Open AccessLoss of Nogo-A, encoded by the schizophrenia risk gene Rtn4, reduces mGlu3 expression and causes hyperexcitability in hippocampal CA3 circuits
Author(s) -
Stewart Berry,
Oliver Weinmann,
AnnKristina Fritz,
Ruslan Rust,
David P Wolfer,
Martin E. Schwab,
Urs Gerber,
Jeanne Ster
Publication year - 2018
Publication title -
plos one
Language(s) - English
Resource type - Journals
SCImago Journal Rank - 0.99
H-Index - 332
ISSN - 1932-6203
DOI - 10.1371/journal.pone.0200896
Subject(s) - neuroscience , hippocampal formation , schizophrenia (object oriented programming) , hippocampus , morris water navigation task , glutamate receptor , molecular neuroscience , biology , receptor , psychology , psychiatry , genetics
Recent investigations of Nogo-A, a well characterized protein inhibitor of neurite outgrowth in the brain, have revealed additional functions including a role in neuropsychiatric disorders such as schizophrenia. Here we examined Nogo-A functions in mouse CA3 hippocampal circuitry. Patch clamp recordings showed that the absence of Nogo-A results in a hyperactive network.

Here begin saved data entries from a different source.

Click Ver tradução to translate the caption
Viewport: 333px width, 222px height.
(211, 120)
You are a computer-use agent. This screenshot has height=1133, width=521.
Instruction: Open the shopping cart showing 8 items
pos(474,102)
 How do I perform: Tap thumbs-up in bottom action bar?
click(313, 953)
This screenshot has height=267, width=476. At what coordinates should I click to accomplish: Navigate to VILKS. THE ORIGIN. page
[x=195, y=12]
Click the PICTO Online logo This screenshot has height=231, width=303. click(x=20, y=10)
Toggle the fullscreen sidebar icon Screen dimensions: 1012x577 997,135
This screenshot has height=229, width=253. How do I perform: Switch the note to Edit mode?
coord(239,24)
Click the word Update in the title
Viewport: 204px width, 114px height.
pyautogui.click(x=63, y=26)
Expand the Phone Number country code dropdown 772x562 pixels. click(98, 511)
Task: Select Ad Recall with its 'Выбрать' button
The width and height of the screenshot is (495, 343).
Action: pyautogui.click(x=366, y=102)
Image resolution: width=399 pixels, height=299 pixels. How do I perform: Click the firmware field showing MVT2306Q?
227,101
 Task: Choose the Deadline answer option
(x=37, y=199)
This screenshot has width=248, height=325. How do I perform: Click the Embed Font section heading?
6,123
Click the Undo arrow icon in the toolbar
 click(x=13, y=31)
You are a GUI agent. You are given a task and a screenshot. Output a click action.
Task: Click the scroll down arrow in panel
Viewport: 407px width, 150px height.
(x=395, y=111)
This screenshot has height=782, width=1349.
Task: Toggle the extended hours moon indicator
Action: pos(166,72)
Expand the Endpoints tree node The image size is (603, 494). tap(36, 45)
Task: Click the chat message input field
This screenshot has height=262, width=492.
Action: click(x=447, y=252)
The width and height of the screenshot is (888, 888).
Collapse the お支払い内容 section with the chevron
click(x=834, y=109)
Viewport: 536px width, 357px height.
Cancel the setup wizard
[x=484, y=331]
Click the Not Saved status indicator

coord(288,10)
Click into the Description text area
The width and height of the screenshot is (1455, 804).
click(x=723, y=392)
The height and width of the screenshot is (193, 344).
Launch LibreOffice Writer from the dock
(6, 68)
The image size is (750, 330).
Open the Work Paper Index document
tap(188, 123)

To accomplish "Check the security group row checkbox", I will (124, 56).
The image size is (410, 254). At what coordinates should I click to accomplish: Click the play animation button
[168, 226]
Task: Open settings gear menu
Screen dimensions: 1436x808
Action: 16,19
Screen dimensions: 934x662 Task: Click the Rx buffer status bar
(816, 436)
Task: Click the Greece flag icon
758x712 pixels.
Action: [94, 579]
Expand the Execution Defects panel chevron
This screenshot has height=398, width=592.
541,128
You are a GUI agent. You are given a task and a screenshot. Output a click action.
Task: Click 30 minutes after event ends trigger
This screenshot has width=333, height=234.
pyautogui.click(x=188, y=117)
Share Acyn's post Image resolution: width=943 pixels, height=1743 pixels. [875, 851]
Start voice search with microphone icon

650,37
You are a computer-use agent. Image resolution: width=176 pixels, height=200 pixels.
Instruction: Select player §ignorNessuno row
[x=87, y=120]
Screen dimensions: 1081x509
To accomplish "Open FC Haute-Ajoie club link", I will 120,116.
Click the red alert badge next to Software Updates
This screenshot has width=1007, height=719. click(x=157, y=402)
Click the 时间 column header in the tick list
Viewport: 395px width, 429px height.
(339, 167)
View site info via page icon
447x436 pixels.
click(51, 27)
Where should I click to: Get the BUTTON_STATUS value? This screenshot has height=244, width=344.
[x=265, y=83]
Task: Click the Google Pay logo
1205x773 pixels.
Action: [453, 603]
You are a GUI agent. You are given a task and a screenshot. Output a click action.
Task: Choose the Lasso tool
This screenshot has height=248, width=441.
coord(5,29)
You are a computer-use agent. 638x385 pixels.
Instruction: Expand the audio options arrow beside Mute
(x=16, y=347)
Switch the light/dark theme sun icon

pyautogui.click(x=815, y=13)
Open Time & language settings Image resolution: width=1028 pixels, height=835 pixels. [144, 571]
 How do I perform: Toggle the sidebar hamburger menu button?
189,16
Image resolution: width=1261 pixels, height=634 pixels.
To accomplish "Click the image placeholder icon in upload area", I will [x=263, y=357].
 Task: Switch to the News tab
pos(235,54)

In addition, mGlu3 metabotropic glutamate receptors, which exhibit mutations in certain forms of schizophrenia, were downregulated specifically in the CA3 area. Furthermore, Nogo-A -/- mice showed disordered theta oscillations with decreased incidence and frequency, similar to those observed in mGlu3 -/- mice. As disruptions in theta rhythmicity are associated with impaired spatial navigation, we tested mice using modified Morris water maze tasks. Mice lacking Nogo-A exhibited altered search strategies, displaying greater dependence on global as opposed to local reference frames. This link between Nogo-A and mGlu3 receptors may provide new insights into mechanisms underlying schizophrenia.